Potential energy of the configuration arises due to the potential energy of one dipole (say, Q) in the magnetic field due to other (P). Use the result that the field due to P is given by the expression [Eqs. (5.7) and (5.8)]:

$$ B_P = – \frac { μ_o}{4 π } \frac {m_p}{r^3} $$ ( on the normal bisector )
$$ B_P = \frac { μ_o2}{4 π } \frac {m_p}{r^3} $$ ( on the axis )

Where $ m_P$ is the magnetic moment of the dipole P. Equilibrium is stable when $m_Q$ is parallel to $B_P$, and unstable when it is anti-parallel to $B_P$.

For instance for the configuration $Q_3$ for which Q is along the perpendicular bisector of the dipole P, the magnetic moment of Q is parallel to the magnetic field at the position 3. Hence $Q_3$ is stable.

Thus,

(a) $ PQ_1$ and $PQ_2$

(b) (i) $PQ_3$, $PQ_6$ (stable); (ii) $PQ_5$,$ PQ_4$ (unstable)

(c)$ PQ_6$

Questions for section 5.2

1. Explain the properties of magnetic fields of lines.
2. Explain how bar magnet and solenoid are equivalent to each other.
3. Explain the concept of potential energy of a magnetic dipole in a magnetic field.
4. What is electrostatic analogue of magnetism?

5.3 Magnetism and gauss’s law

According to Gauss law,

The net magnetic flux through any closed surface is always zero.

That means the number of magnetic lines leaving the closed surface is equal to the number of magnetic lines entering it.

Let us consider a uniform magnetic field b and let ΔS be a small area element of this surface with n along its normal as shown in the figure.
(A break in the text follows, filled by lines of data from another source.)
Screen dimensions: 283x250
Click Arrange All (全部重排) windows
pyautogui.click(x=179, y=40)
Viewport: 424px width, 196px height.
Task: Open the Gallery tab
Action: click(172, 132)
The magnetic flux through this area element is

$$ ΔΦB = \vec B \vec {ΔS} $$ The total flux through the closed surface is the sum of the magnetic flux through all the elements on the closed surface. $$ i.e., \Sigma{all} \space ΔΦB = \Sigma{all} \space \vec B. \vec {ds} $$

According to Gauss’s law in magnetism

$$ ΦB = \Sigma{all} \space \vec B. \vec{ds} = 0 $$

According to Gauss’s law in electronics the total electric flux across a closed surface in an electric field is given by
$$ ΦE = \Sigma{all} \space \vec E . \vec {ds} = \frac {q}{ ε_o} $$

We have $ Φ_E $ only if the charge enclosed by the closed surface is zero ( ie q = 0) or the closed surface encloses electric dipoles . According to Gauss’s law in magnetism B =0 .This implies that the simplest magnetic element is a dipole or a current loop. Isolated magnetic poles or mono poles do not exist.

Example 5.6 Many of the diagrams given in Fig. 5.7 show magnetic field lines (thick lines in the figure) wrongly. Point out what is wrong with them. Some of them may describe electrostatic field lines correctly. Point out which ones.

Solution

(a) Wrong. Magnetic field lines can never emanate from a point, as shown in figure. Over any closed surface, the net flux of B must always be zero, i.e., pictorially as many field lines should seem to enter the surface as the number of lines leaving it. The field lines shown, in fact, represent electric field of a long positively charged wire. The correct magnetic field lines are circling the straight conductor, as described in Chapter 4.

(b) Wrong. Magnetic field lines (like electric field lines) can never cross each other, because otherwise the direction of field at the point of intersection is ambiguous. There is further error in the figure. Magnetostatic field lines can never form closed loops around empty space. A closed loop of static magnetic field line must enclose a region across which a current is passing. By contrast, electrostatic field lines can never form closed loops, neither in empty space, nor when the loop encloses charges.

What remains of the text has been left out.